I cosidetti “sognatori” stazionano in una dimensione tutta loro, diversa dal presente e alternativa ad un ipotetico futuro, ma rimane la certezza che la parte migliore di un certo modo di fare musica sia ancora da aspettare, o forse, ce la abbiamo già intorno ma non la recepiamo in pieno, poi questo bel disco, questo bel catalogo di poetica intima e sussurrata, tra i Tiromancino e Senigallia da speranza intuitivaefavorisce la voglia di un retrogusto convincente da esibire negli ascolti genuini e senza difetto; ed è un esordio discografico con la nuova ragione sociale che si muove sottilmente con la nostalgia dei giorni andati e quelli che si approssimano, un registrato che ha passione da vendere e che promette piuttosto bene se si cerca il bello delle piccole cose e delle grandi occasioni, da ascoltare ogni volta che una visione opaca ostruisce l’apertura d’anima.
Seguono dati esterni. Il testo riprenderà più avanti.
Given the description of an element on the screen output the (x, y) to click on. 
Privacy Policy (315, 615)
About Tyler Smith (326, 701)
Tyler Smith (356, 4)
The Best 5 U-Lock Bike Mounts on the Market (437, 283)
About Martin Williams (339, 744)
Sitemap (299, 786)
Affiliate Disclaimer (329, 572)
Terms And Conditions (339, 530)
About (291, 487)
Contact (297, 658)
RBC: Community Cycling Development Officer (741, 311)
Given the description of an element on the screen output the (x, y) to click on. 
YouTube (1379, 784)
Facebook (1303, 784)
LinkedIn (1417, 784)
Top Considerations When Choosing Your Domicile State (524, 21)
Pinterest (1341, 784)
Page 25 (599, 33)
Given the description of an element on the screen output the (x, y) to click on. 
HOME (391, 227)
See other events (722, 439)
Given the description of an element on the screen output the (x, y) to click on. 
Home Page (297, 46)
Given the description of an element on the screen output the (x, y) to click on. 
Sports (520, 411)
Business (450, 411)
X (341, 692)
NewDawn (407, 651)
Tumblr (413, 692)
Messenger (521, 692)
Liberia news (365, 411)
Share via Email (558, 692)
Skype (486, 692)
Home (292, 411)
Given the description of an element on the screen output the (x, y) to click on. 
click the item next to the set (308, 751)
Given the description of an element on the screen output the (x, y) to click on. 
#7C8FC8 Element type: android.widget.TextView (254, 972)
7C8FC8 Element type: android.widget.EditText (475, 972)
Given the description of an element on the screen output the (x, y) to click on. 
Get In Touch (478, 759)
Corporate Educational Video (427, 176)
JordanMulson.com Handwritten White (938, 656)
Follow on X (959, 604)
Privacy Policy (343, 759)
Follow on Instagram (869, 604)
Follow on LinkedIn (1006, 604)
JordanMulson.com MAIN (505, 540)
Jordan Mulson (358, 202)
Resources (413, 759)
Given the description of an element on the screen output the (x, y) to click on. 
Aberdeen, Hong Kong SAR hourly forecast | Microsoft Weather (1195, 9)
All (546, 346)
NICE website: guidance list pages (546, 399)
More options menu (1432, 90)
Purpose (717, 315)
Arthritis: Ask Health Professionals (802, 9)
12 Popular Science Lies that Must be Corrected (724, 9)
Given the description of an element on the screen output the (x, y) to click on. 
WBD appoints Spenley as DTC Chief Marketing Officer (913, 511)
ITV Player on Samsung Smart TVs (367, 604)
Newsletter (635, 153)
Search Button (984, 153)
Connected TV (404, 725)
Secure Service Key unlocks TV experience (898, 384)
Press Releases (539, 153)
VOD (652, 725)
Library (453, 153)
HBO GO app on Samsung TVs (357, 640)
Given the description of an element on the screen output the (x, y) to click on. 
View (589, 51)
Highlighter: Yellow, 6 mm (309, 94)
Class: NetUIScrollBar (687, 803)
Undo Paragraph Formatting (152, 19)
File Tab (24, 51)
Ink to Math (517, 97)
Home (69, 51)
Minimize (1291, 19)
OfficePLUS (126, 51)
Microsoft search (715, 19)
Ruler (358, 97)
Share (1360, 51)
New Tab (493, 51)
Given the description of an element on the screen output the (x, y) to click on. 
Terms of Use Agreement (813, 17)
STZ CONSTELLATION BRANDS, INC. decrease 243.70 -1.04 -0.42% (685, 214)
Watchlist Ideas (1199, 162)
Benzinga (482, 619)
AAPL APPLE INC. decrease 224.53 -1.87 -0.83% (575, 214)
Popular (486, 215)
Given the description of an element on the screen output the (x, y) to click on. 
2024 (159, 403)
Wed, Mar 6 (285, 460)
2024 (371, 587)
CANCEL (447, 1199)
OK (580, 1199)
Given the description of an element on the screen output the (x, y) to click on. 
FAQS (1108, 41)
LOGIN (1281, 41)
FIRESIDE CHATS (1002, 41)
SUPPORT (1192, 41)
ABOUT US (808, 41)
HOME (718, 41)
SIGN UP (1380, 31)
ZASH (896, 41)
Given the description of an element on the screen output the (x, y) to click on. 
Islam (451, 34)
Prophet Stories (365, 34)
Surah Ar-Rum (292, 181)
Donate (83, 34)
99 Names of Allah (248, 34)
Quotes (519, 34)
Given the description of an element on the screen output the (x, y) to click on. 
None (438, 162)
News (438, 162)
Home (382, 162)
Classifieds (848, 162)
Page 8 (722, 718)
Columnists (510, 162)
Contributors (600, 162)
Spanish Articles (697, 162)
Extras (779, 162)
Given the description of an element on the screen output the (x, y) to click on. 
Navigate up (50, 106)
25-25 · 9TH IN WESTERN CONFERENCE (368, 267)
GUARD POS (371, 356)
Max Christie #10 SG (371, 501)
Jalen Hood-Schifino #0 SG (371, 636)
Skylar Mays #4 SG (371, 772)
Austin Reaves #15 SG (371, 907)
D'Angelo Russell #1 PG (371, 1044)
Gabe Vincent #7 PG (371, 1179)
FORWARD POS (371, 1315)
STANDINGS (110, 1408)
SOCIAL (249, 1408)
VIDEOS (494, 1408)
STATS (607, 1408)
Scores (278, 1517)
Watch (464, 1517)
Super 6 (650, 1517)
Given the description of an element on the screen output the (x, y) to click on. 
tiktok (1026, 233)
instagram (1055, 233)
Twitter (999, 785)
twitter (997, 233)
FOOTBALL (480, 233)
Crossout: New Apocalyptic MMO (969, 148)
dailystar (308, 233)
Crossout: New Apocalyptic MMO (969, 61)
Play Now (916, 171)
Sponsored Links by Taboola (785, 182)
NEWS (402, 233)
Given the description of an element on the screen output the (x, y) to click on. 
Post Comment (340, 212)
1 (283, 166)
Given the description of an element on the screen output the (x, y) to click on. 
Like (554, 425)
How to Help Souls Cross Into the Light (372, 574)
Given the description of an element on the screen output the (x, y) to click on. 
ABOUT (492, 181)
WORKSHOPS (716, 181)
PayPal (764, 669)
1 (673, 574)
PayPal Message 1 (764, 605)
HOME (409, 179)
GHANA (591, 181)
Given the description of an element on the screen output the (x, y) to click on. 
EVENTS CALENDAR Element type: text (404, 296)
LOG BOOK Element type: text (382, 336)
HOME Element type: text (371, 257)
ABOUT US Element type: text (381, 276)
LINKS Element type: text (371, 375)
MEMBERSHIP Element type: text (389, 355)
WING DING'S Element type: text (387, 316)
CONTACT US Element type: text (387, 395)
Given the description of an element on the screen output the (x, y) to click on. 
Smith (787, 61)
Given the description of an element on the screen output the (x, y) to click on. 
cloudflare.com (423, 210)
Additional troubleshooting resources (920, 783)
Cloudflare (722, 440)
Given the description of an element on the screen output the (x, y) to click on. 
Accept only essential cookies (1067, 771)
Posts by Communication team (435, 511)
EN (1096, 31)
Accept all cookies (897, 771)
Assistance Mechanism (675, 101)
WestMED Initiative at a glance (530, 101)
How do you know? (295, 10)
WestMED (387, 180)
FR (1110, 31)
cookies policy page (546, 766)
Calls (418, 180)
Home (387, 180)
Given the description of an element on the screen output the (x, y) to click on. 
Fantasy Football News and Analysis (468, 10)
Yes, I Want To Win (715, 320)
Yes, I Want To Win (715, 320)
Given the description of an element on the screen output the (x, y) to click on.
Anche disco che rimetterà in piedi un certo “indie thing”  dopo il calo d’interesse generale, tracce e arie che in un solo ascolto confezionano un feeling d’ascolto complice e confidenziale, chiavi d’intesa perfetta che fanno sgranchire le idee con la Ferrettiana “Cowboys Blues”, con il pacato onirico echeggiante “The Muffa Forest” o con la melodia etera di una voce divina, quella di Sara Mazo degli Scisma che in “Mariposa Gru” ingigantisce il pathos femminile illimitatamente; la varietà di queste piccole gemme registrate fanno luce tenue ad una fruibilità generale di livello, alzano punti di assoluto piacere e scavano un’incisività concettuale stilosa, basta accendere il filo teso di “Brasilia”, catturare l’armonia tenue di “Vittoria” o agganciare la battuta emotiva di “A Nastro”, una ballata che si colloca tra gli ingredienti base dell’eleganza incorporale, impalpabile.

I Campetty non solo convincono, ma portano la media ben sopra la media, ogni istante del disco è una seduzione che preda perdutamente qualsiasi orecchio attento. E non sono parole, ma fatti concreti.